Selbstzweifel, Ängste und das Gefühl, ein Betrüger zu sein; die anderen können den eigenen Job viel besser, man hat seinen Erfolg nicht wirklich verdient, sondern hatte nur Glück – kennst du diese Gefühle auch? 

Wir alle zweifeln hin und wieder an uns. Bei Menschen mit Impostor-Syndrom sind diese Gefühle und Ängste jedoch praktisch allgegenwärtig. Dieses Phänomen betrifft viele Menschen, unabhängig von ihrem Hintergrund oder ihren Fähigkeiten. Doch bei neurodivergenten Menschen, die beispielsweise ADHS oder Autismus haben, können diese Gefühle noch intensiver und komplexer werden. 

ADHS und Neurodivergenz

 Wir neurodivergenten Menschen tragen oft eine Vielzahl einzigartiger Merkmale und Stärken in sich, die uns von der neurotypischen Bevölkerung unterscheiden. Unsere Gehirne funktionieren anders. Deshalb verhalten wir uns oft auch anders und fallen dementsprechend mehr oder weniger stark auf. 
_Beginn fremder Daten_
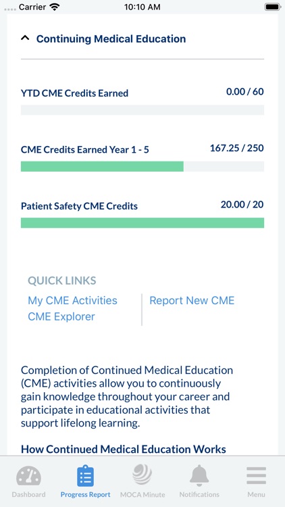Tap the Notifications bell icon
This screenshot has height=507, width=285.
click(x=199, y=476)
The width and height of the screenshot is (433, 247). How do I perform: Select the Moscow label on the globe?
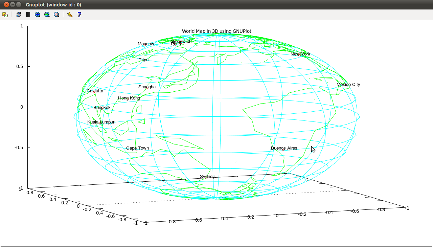coord(145,44)
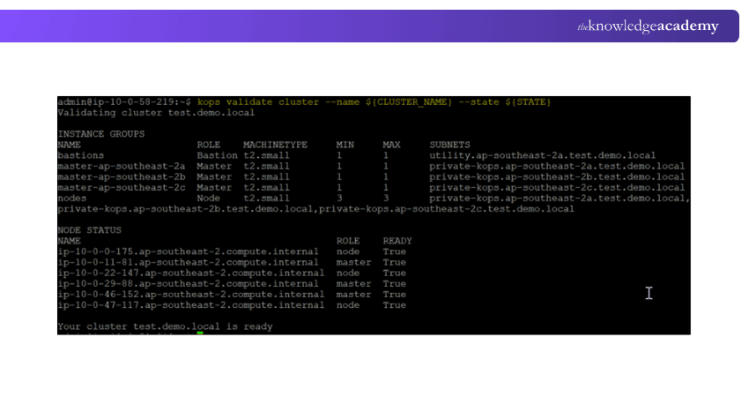This screenshot has width=749, height=397.
Task: Click The Knowledge Academy logo
Action: pos(648,26)
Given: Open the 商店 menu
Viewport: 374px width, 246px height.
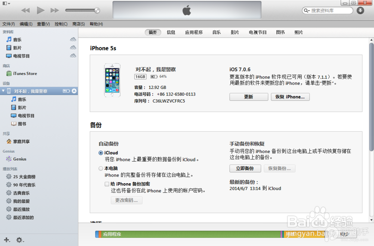Looking at the screenshot, I should pos(78,24).
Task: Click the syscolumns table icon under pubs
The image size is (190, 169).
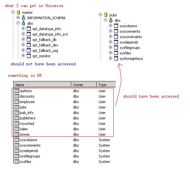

Die besonderen Herausforderungen, mit denen wir neurodivergenten Menschen im Alltag konfrontiert sind, wie Schwierigkeiten in der Kommunikation, der sozialen Interaktion oder der Informationsverarbeitung, können das Impostor-Syndrom bei uns verstärken und zu einem ständigen Begleiter werden lassen.
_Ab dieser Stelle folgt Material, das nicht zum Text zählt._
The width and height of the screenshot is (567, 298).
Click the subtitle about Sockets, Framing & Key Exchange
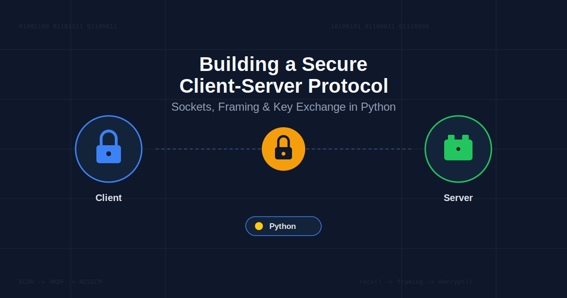click(284, 107)
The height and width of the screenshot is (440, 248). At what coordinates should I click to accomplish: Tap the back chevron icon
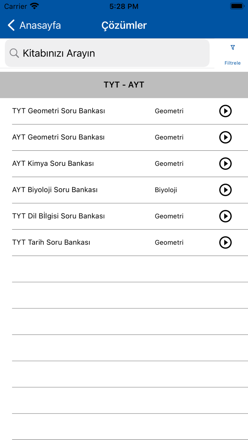pos(11,25)
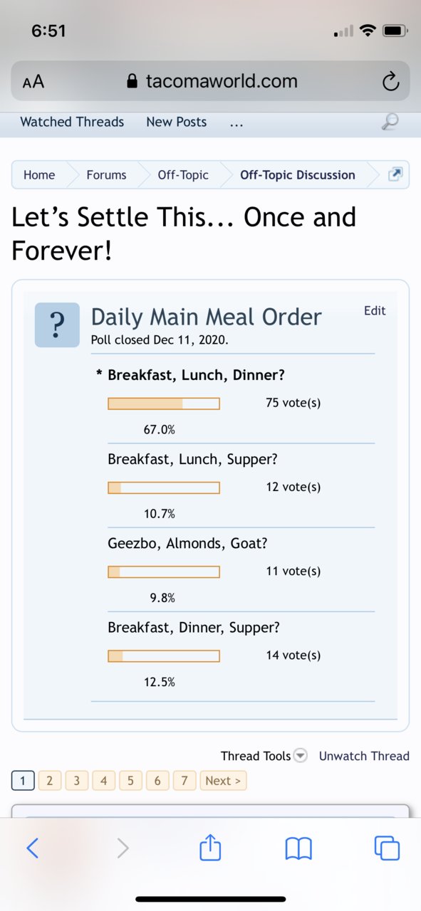Click the Breakfast, Lunch, Dinner vote bar
Image resolution: width=421 pixels, height=911 pixels.
tap(164, 404)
Das Impostor-Syndrom: Wenn die eigenen Erfolge in Frage gestellt werden

Das Impostor-Syndrom beschreibt das Gefühl, dass man nicht den eigenen Erfolgen und Fähigkeiten entspricht. Du könntest denken, dass du nur durch Glück oder Zufall Erfolge erzielt hast und eigentlich nicht genug bist. Das Syndrom spielt mit deinem Verstand und erzählt dir, dass du ein Betrüger bist, der jederzeit entlarvt werden könnte.

Für neurodivergente Menschen kann das Impostor-Syndrom besonders belastend sein. Die einzigartigen Merkmale und Herausforderungen, die mit ADHS, Autismus oder anderen neurodivergenten Bedingungen einhergehen, können das Gefühl verstärken, nicht „normal“ oder ausreichend zu sein. Da wir in der Vergangenheit seit unserer Kindheit genau solche Erfahrungen gemacht haben, trifft das Impostor-Syndrom hier bei uns auf fruchtbaren Boden. 

 

  • Das Gefühl der Inauthentizität: Wir zweifeln daran, dass wir wirklich so erfolgreich, selbstbewusst oder sympathisch sind wie andere uns sehen. Ebenso daran, dass wir unsere Erfolge und Errungenschaften wirklich verdient haben. 

  • Überkompensation: Wir neurodivergenten Menschen versuchen oft, unsere vermeintlichen Defizite zu kompensieren, indem wir noch härter arbeiten und perfektionistische Standards an uns selbst setzen. Doch egal wie viel wir erreichen, das Gefühl des Betrugs bleibt bestehen.

  • Angst vor Entdeckung: Wir befürchten oft, dass andere herausfinden könnten, dass wir in Wirklichkeit nicht so kompetent oder talentiert sind, wie wir vorgeben zu sein. Diese Angst vor Entdeckung kann zu hohem Stress und Selbstzweifeln führen.

  • Selbstabwertung: Wir neigen dazu, unsere eigenen Fähigkeiten herunterzuspielen und uns mit anderen zu vergleichen. Wir denken meistens, dass andere Menschen viel besser sind als wir und dass wir nicht auf deren Niveau sind.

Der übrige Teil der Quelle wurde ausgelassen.